Examining Education Reforms of India in the Matrix of Rights and Biopolitics
Examining Education Reforms of India in the Matrix of Rights and Biopolitics
- Jyoti DalalJyoti DalalUniversity of Delhi
Summary
Three significant reforms were established at the turn of the century in India: the National Curriculum Framework of 2005, the National Curriculum Framework for Teacher Education of 2009, and the Right to Education Act of 2009.
All three reforms reflect a contradiction between the rights of citizens and the regulatory biopolitical inertia of the state.

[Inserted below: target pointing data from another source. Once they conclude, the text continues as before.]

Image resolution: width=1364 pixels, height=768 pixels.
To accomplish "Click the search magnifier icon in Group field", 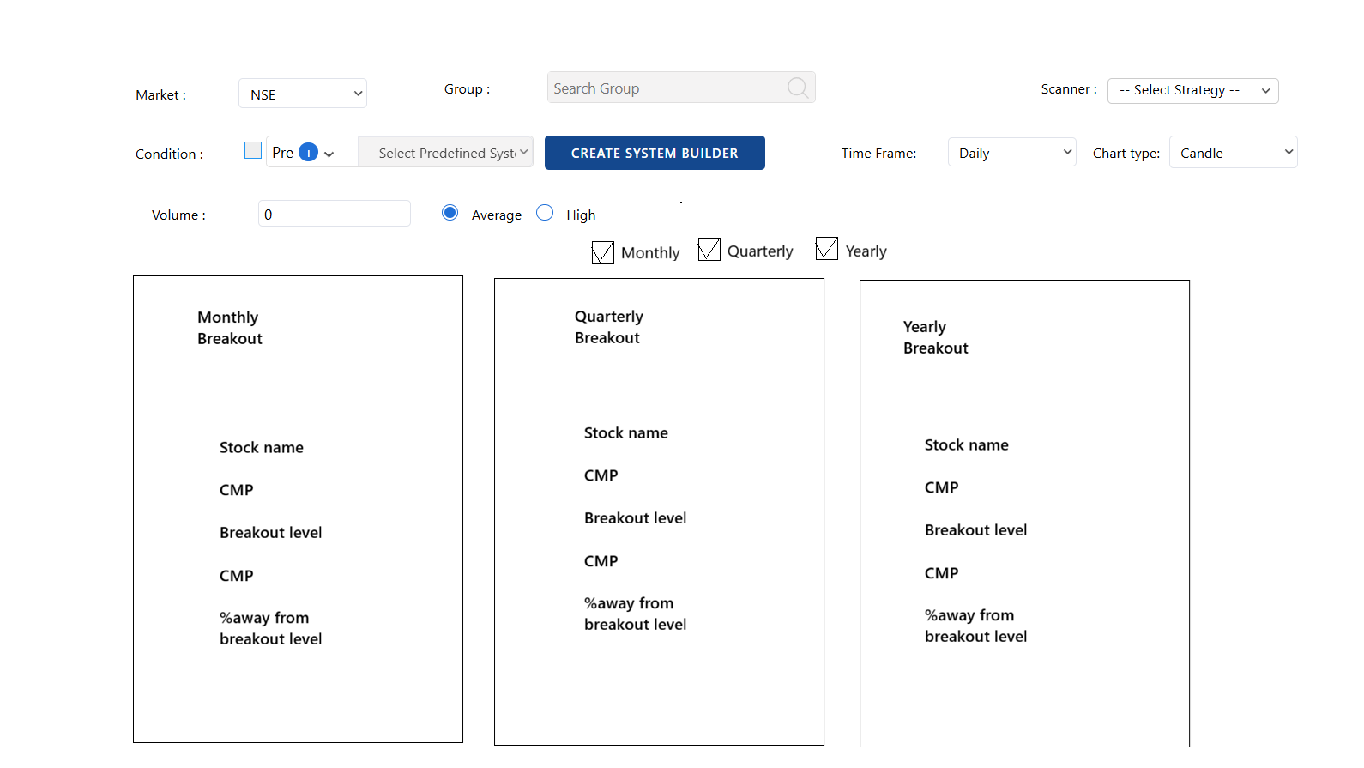I will coord(797,88).
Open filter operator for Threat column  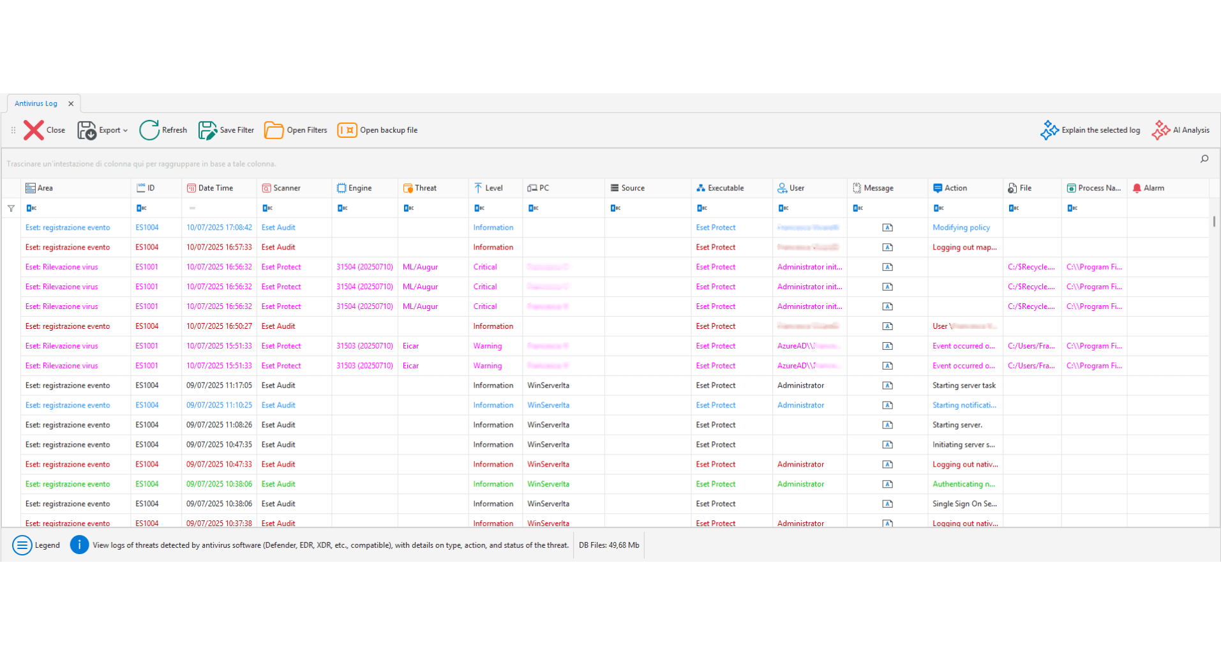coord(408,208)
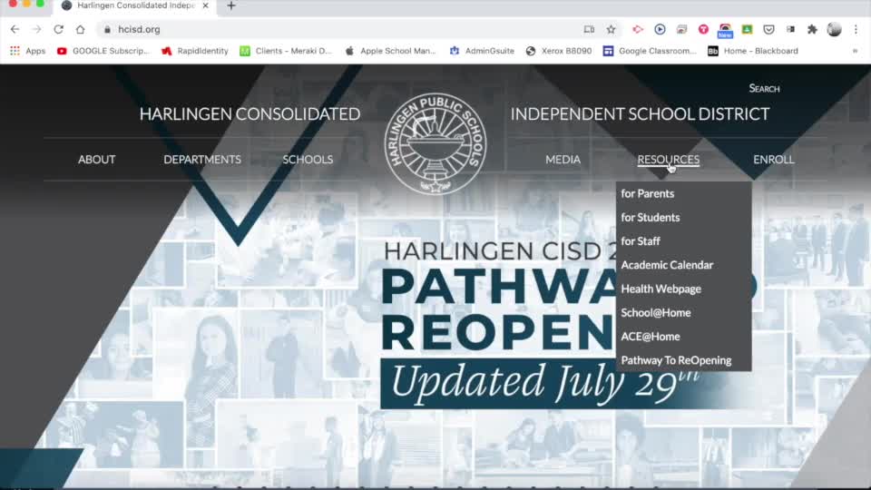The image size is (871, 490).
Task: Open the Home - Blackboard bookmark
Action: (x=752, y=51)
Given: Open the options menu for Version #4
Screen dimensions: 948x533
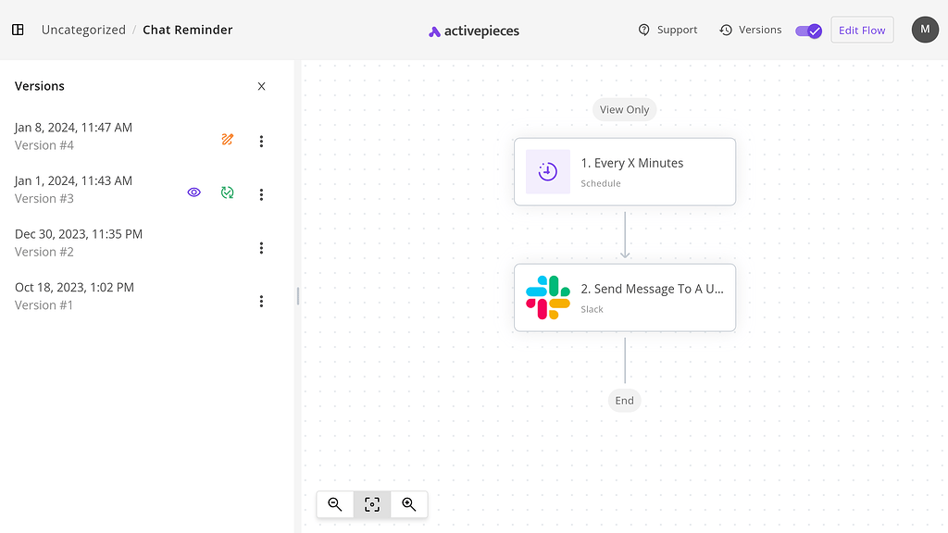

Indian State has undergone cyclical shifts in its orientation. In certain phases, rights became the fulcrum to guide policy and legal framework, and in other phases, the regulatory impulse of the state was at the center. The neoliberal turn of the 1990s marked a sharp shift in which the state left behind its welfare outlook and adopted a more regulatory structure. The rights-based agenda of the three reforms needs to be understood against the backdrop of the changing nature of the state. The three reforms stand apart from those instituted before and after, in that they were informed by a critique of the rights-based framework even while working within it.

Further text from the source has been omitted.